Margherita De Bac per il “Corriere della Sera”
Un'unica iniezione contro il Sars-CoV-2, le sue varianti più contagiose e l'influenza. «Stiamo lavorando su vaccini polivalenti», guarda lontano Andrea Carfì, capo della ricerca per le malattie infettive dell'americana Moderna, la multinazionale specializzata nella tecnologia dell'Rna messaggero. La prima creatura è stato l'anti-Covid autorizzato negli Stati Uniti a fine dicembre, uno dei quattro «antidoti» distribuiti attualmente in Italia.
Quali delle varianti finora sequenziate mettono alla corda il vostro vaccino?
«Preoccupa quella identificata per la prima volta in Sudafrica (B.1.351). Si è visto in studi di laboratorio che il nostro preparato risponde cinque-sei volte meno rispetto a quanto non faccia contro il virus originale, il Wuhan, o la variante identificata inizialmente in Inghilterra (B.1.17).

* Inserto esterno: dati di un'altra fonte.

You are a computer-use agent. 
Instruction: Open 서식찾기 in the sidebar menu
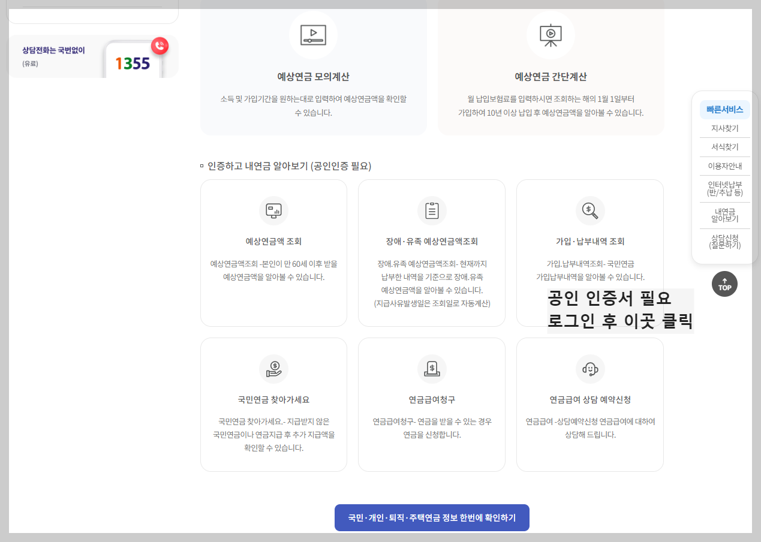(x=724, y=147)
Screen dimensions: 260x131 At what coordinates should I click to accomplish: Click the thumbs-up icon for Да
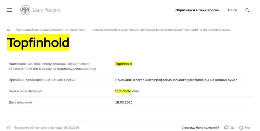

Stiamo sperimentando sull'uomo due nuove versioni del vaccino: la prima contiene la sequenza della variante del Sudafrica, la seconda è la combinazione di una sequenza genetica del virus mutato e dell'originale. Si punta a trovare formule multivalenti come per l'antinfluenzale. Una dose contro quattro virus».
Con le tecnologie tradizionali sarebbe stato possibile?
«Non così velocemente. Per queste versioni modificate siamo riusciti ad avviare i test clinici ad appena 30-35 giorni dall'analisi dei dati che dimostravano quanto il virus identificato in Sudafrica fosse capace di diminuire di almeno cinque volte gli anticorpi neutralizzanti. Insomma ci teniamo pronti».
La variante indiana è minacciosa?
«Lo sapremo la prossima settimana dopo aver raccolto i dati. Noi monitoriamo costantemente e tentiamo di capire in base ai cambiamenti di piccole parti del virus le versioni più pericolose che subito vengono testate in laboratorio. La variante indiana preoccupa un po' perché combina due mutazioni già viste in altre varianti».
Moderna ha annunciato investimenti per tre miliardi di dosi nel 2022. In vista del richiamo annuale?
«Vorrei far notare, da italiano, che gran parte degli investimenti sono per l'Europa. Si è visto che anche nei vaccinati con una doppia dose gli anticorpi neutralizzanti diminuiscono pur restando presenti sei mesi dopo. In più si affacciano varianti in grado di spuntare le armi degli anticorpi. Quindi è reale la prospettiva di una terza dose di richiamo per il prossimo anno e anche per i successivi».
I ricercatori avevano previsto che le difese degli anticorpi con il passare dei mesi sarebbero scadute?
«Non è una novità. Succede anche con altri vaccini, come l'anti-influenzale. Altri studi clinici sono in corso. Stiamo per esempio valutando dosaggi più bassi. Anziché 100 microgrammi a inoculazione, come è adesso, si potrebbe scendere a 50 o 20 microgrammi se saranno sufficienti per dare una risposta immunitaria paragonabile a quelle attualmente utilizzate».
Terza dose per vaccinati e guariti?
«Sì. L'obiettivo è riportare i valori degli anticorpi ai livelli ottenuti dopo essere stati vaccinati al completo o aver avuto l'infezione».
Dopo la doppia dose di AstraZeneca si potrà ricevere il richiamo di Moderna?
«È a questo che puntiamo ma bisogna raccogliere altri dati per dimostrare la validità e la sicurezza di vaccinazioni miste».
A quando un vaccino pediatrico?
«È stato completato l'arruolamento dei volontari per partire con i test su 12-18enni.
Speriamo di avere l'autorizzazione dall'Agenzia americana dei medicinali entro l'estate e di rendere disponibili le fiale prima dell'autunno. A metà marzo è partito lo studio su 6.500 bambini tra sei mesi e undici anni. Contiamo di essere pronti nel 2022».